Looking at China, the UK’s worst to come could be in about two weeks, with the government arguably being too slow to shut things like schools, pubs and theatres, but with a recovery in sight now that those measures are now in place.

This could then perhaps mean a four-week drop off in cases, as is already appearing to happen after lockdown in Italy, another of the most badly affected countries…

It still looks like some time before Serie A football could realistically resume, but some have suggested Italy’s ageing population, number of smokers, relatively below-par health service, and particularly bad pollution problems have contributed to their crisis being worse than most other nearby countries.

Of course, there can be no room for complacency on such a serious issue, but one would hope the UK can avoid an Italy-style crisis now that tougher measures on social distancing have been brought in.

Below is the graph for new cases in the UK, which clearly still puts us on a lower point of the curve than Italy has already got to…

However, given that a lockdown surely cannot go on forever – as Donald Trump recently said: “America will be open for business soon, a lot sooner than the three or four months some are suggesting” – this could put us on course for an improvement by about mid-May, meaning a June 1st return date suddenly looks perfectly achievable, rather than the far more ambitious initial targets of 4 April, later pushed back to 30 April.

By the summer, there is surely hope that the virus will be in far lower circulation, the health service will be under less strain, and with people hopefully continuing to be sensible in terms of limiting their social outings, there seems every reason games played behind closed doors would not pose as much of a risk.

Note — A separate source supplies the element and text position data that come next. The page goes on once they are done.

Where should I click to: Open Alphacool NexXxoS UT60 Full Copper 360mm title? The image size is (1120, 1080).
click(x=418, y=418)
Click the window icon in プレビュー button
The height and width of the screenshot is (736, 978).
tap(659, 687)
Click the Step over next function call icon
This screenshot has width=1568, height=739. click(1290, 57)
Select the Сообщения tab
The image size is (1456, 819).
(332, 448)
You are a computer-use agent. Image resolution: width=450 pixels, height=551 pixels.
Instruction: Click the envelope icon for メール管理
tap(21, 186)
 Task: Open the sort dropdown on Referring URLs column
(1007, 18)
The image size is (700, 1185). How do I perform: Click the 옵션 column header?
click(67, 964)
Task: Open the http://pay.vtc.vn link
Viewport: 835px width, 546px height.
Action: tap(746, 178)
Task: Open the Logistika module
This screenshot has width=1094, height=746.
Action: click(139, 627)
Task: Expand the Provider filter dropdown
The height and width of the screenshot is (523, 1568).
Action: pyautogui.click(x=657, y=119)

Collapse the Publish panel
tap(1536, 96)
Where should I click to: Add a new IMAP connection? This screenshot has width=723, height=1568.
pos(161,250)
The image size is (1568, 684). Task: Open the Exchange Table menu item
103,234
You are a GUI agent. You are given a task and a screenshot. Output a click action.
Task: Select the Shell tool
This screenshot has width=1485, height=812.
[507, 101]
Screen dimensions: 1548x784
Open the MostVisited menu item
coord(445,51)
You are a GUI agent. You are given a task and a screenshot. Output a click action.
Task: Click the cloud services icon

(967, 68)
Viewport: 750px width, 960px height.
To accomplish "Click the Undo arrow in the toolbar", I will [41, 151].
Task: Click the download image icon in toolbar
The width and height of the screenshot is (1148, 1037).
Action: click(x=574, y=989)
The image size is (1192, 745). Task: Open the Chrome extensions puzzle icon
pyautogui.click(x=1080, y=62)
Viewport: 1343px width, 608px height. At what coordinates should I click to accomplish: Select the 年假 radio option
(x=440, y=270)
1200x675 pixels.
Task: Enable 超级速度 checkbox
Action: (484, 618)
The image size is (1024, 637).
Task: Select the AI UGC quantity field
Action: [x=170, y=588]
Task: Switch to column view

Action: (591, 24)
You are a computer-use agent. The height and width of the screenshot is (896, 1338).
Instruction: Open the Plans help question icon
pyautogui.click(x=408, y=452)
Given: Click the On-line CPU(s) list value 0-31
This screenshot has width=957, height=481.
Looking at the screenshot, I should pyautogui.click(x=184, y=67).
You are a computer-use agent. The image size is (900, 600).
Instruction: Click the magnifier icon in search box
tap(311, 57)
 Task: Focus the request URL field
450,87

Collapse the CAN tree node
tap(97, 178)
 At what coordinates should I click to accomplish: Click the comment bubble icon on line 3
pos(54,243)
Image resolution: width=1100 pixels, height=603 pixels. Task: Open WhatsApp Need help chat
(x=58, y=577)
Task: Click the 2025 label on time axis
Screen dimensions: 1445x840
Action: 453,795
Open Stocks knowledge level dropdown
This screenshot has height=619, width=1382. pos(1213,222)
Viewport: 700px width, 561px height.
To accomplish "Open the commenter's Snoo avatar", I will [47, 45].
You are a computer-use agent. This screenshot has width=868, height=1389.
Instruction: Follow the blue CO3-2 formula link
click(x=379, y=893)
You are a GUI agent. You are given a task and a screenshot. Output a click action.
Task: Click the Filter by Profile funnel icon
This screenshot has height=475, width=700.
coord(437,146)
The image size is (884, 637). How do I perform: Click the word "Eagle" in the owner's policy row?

In China, the basketball season is due to return on 2 April, with games initially starting out behind closed doors, which gives us a reassuring sight of what the near future could hold for our beautiful game as well.

Gary Neville suggested a quick-fire tournament to finish the season, with games all being completed over the course of nine days to allow minimal disruption to the 2020/21 campaign.

As he said, it would be “something spectacular”, but, as the data shows, that doesn’t mean it’s an unrealistic pipe dream by any means.

For now, do your bit and stay at home as much as possible! The more we can do that now, the quicker things can, as China has shown, return to normal.